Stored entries
* * * * *
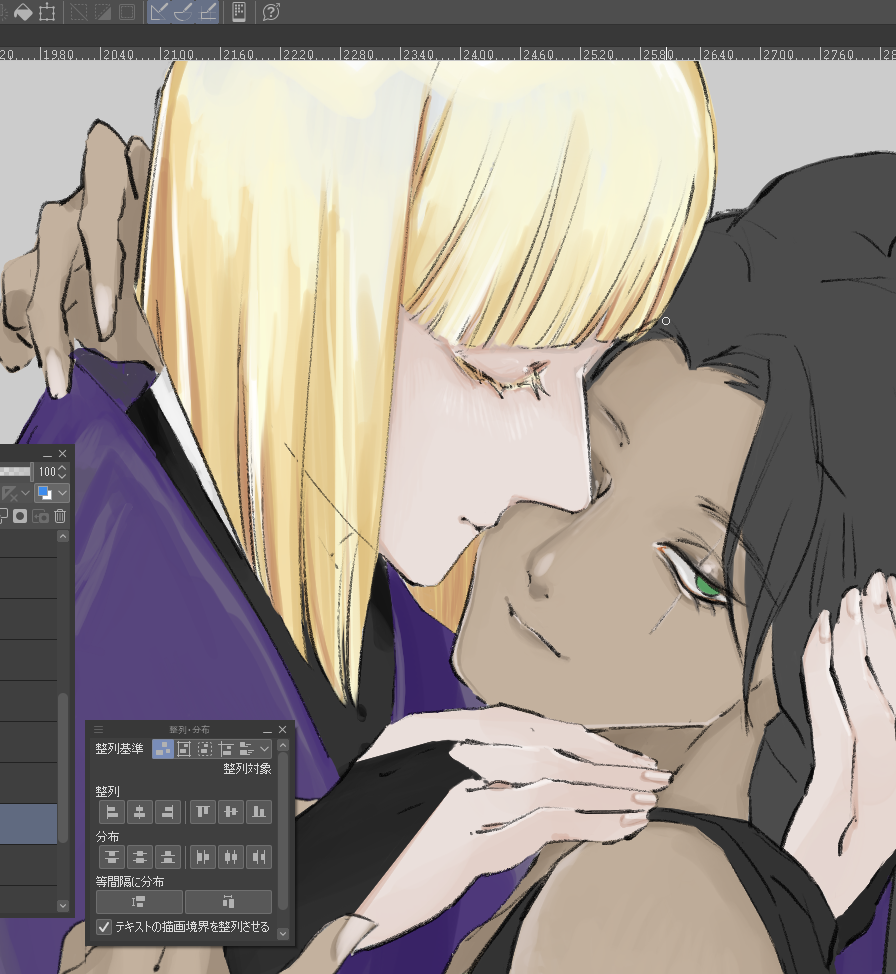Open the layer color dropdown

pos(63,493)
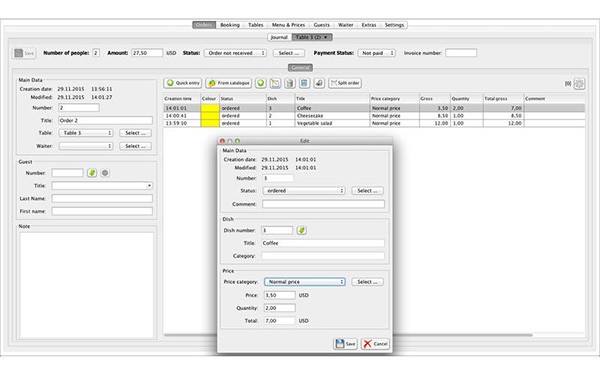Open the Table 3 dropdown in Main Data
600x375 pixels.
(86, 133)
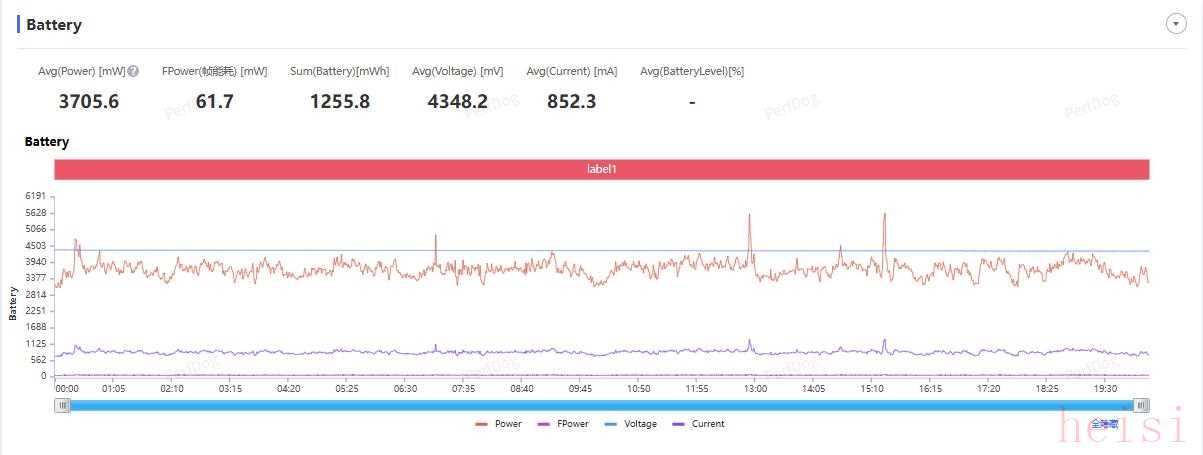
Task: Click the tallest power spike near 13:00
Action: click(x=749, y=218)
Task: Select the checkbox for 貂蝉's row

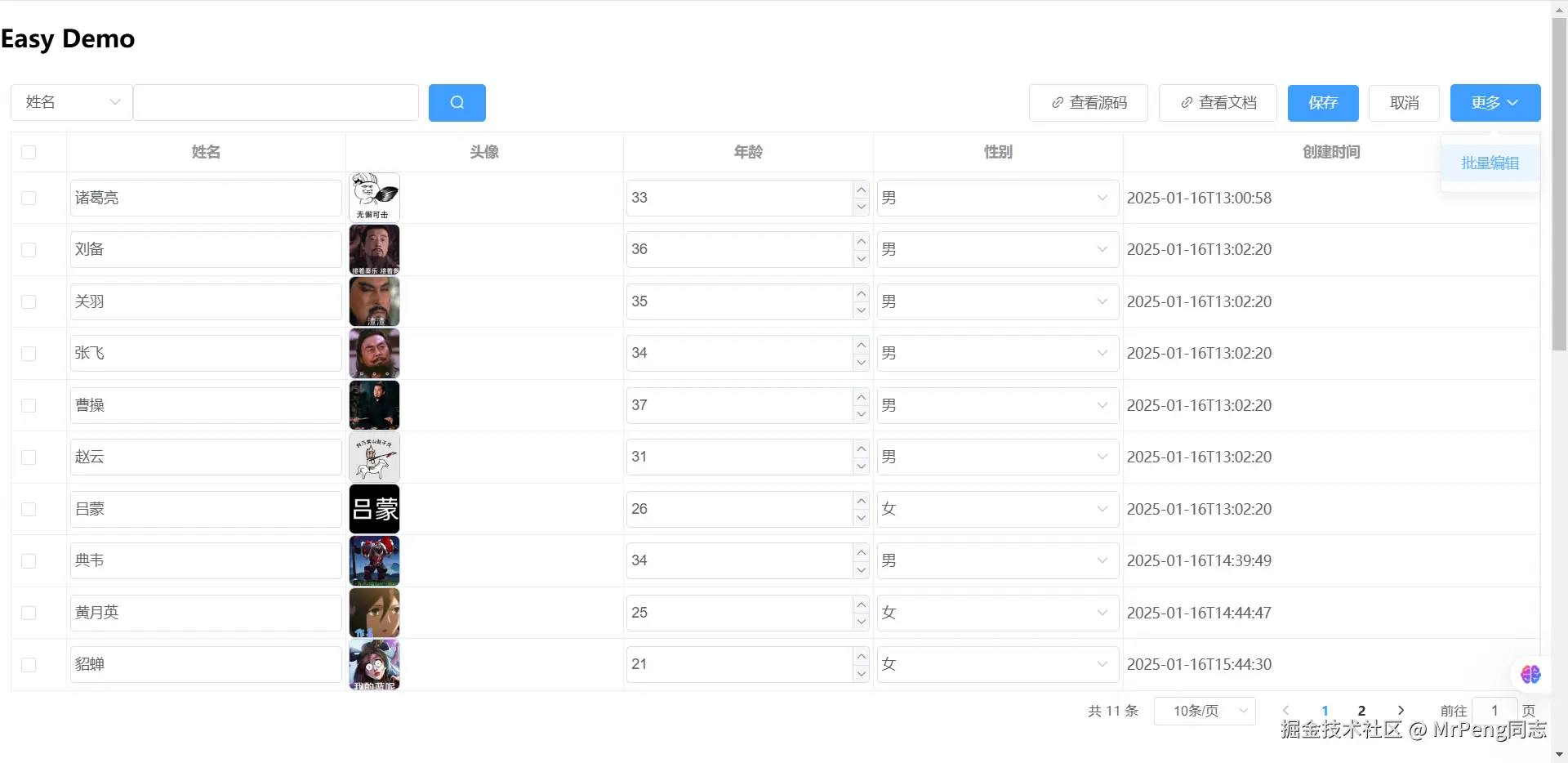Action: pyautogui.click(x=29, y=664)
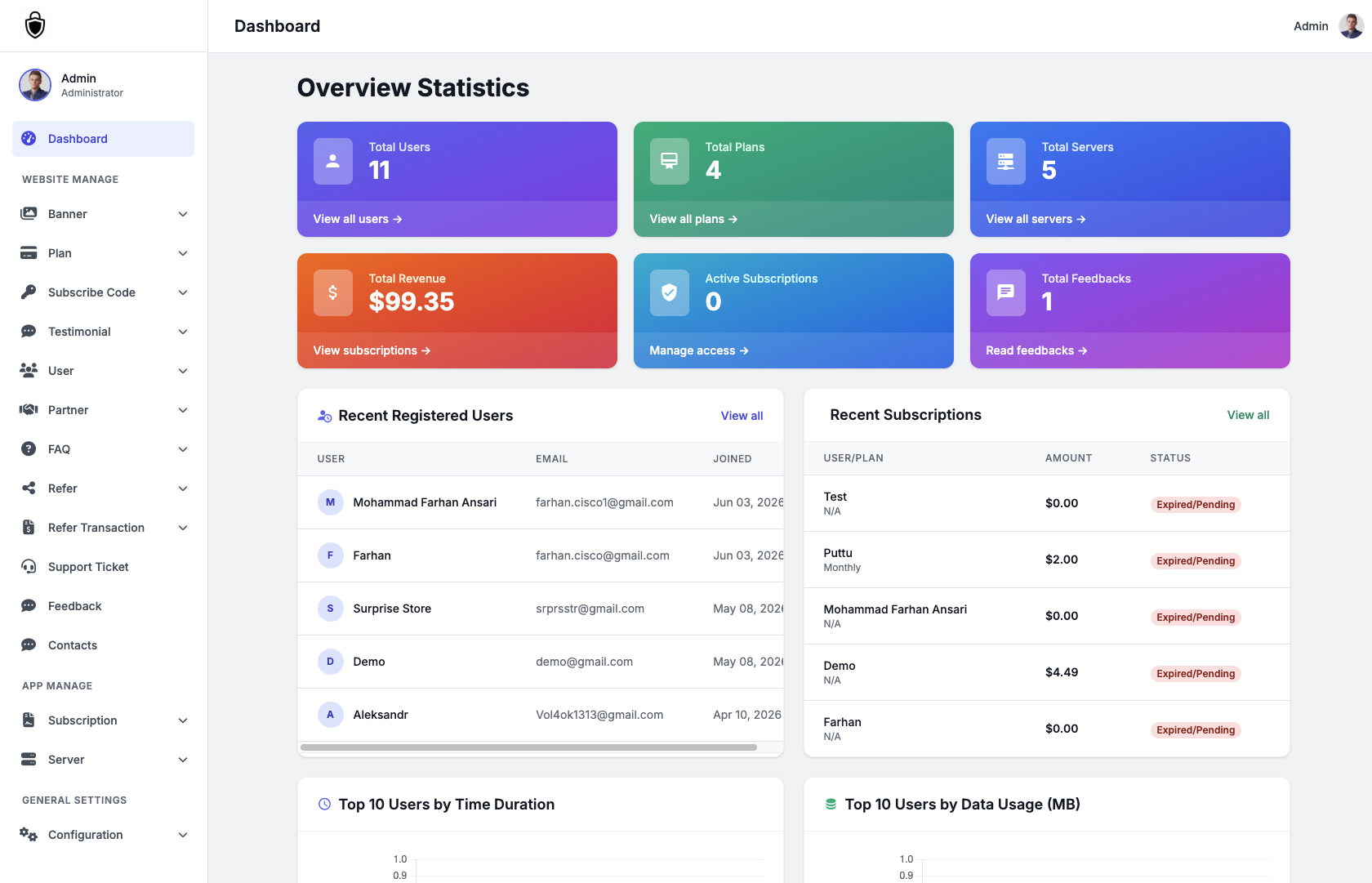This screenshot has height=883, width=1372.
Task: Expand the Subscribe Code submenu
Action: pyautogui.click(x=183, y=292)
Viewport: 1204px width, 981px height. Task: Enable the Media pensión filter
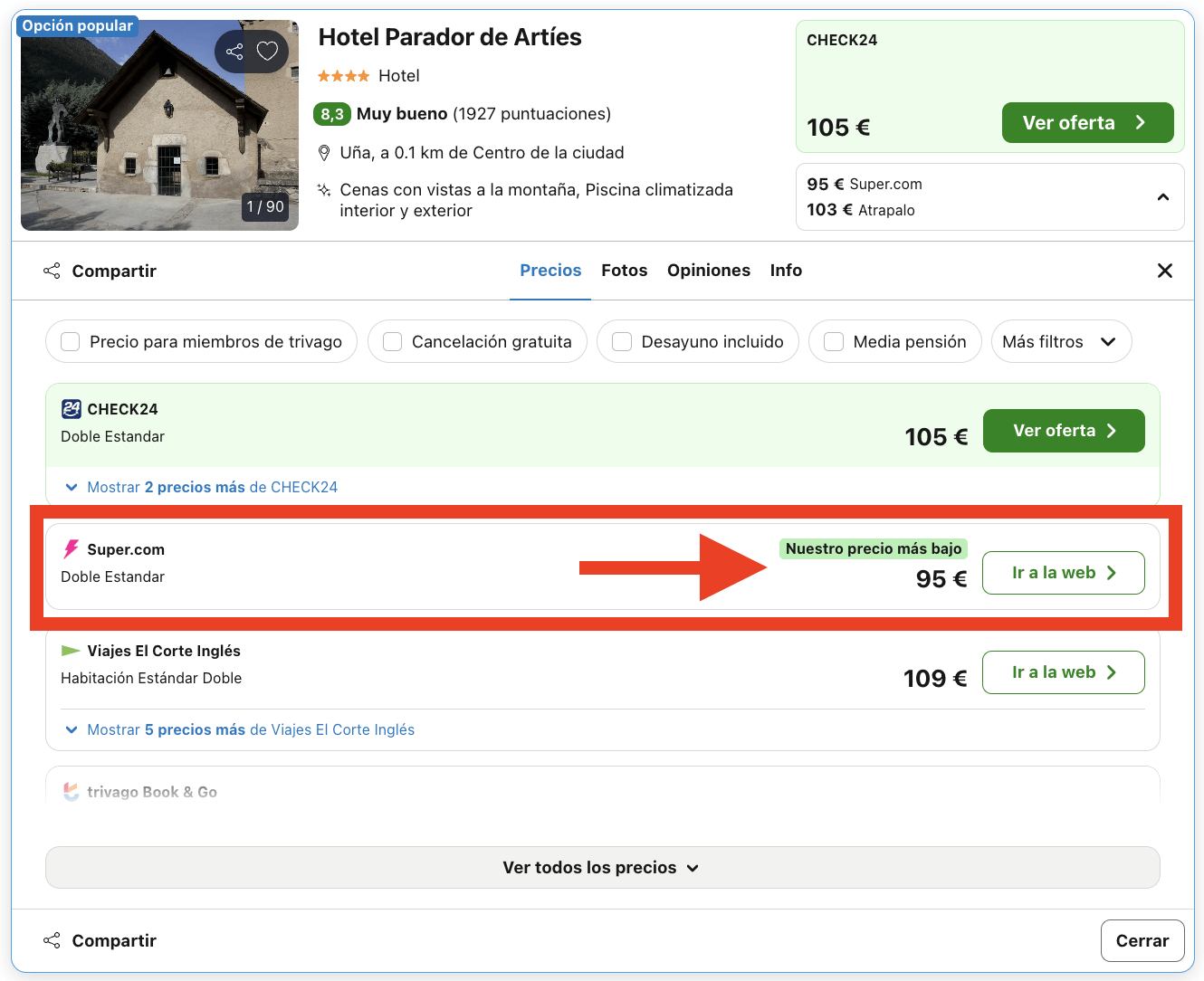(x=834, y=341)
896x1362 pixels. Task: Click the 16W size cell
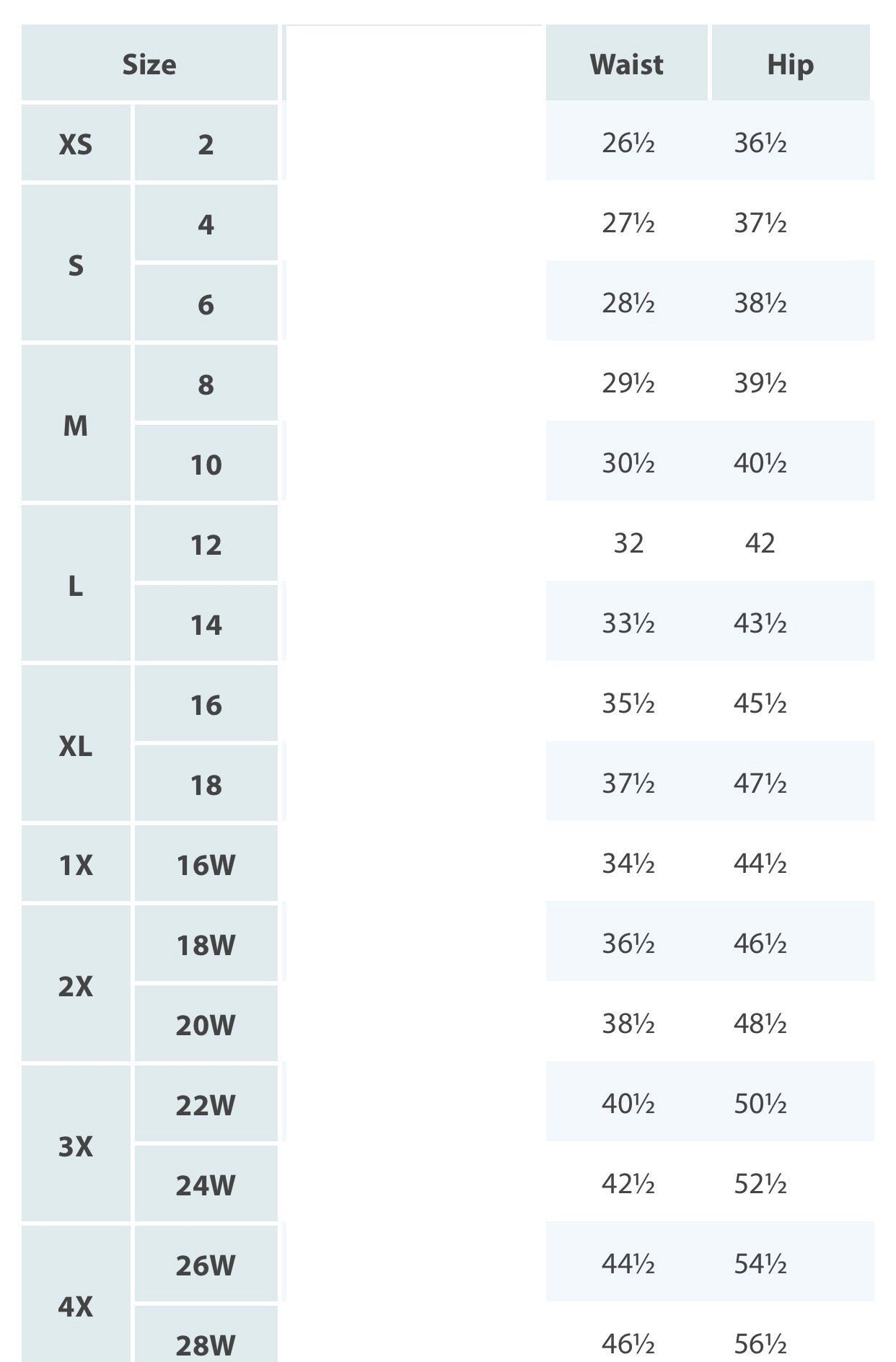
* * * * *
What is being asked: Please transcribe, word for word, every line from the one containing "Viewport: 1204px width, 981px" through the last line of the records, both included, and leave the pictures out.

Result for this exercise:
Viewport: 1204px width, 981px height. Task: Enable the Media pensión filter
(x=834, y=341)
896x1362 pixels. Task: Click the 16W size cell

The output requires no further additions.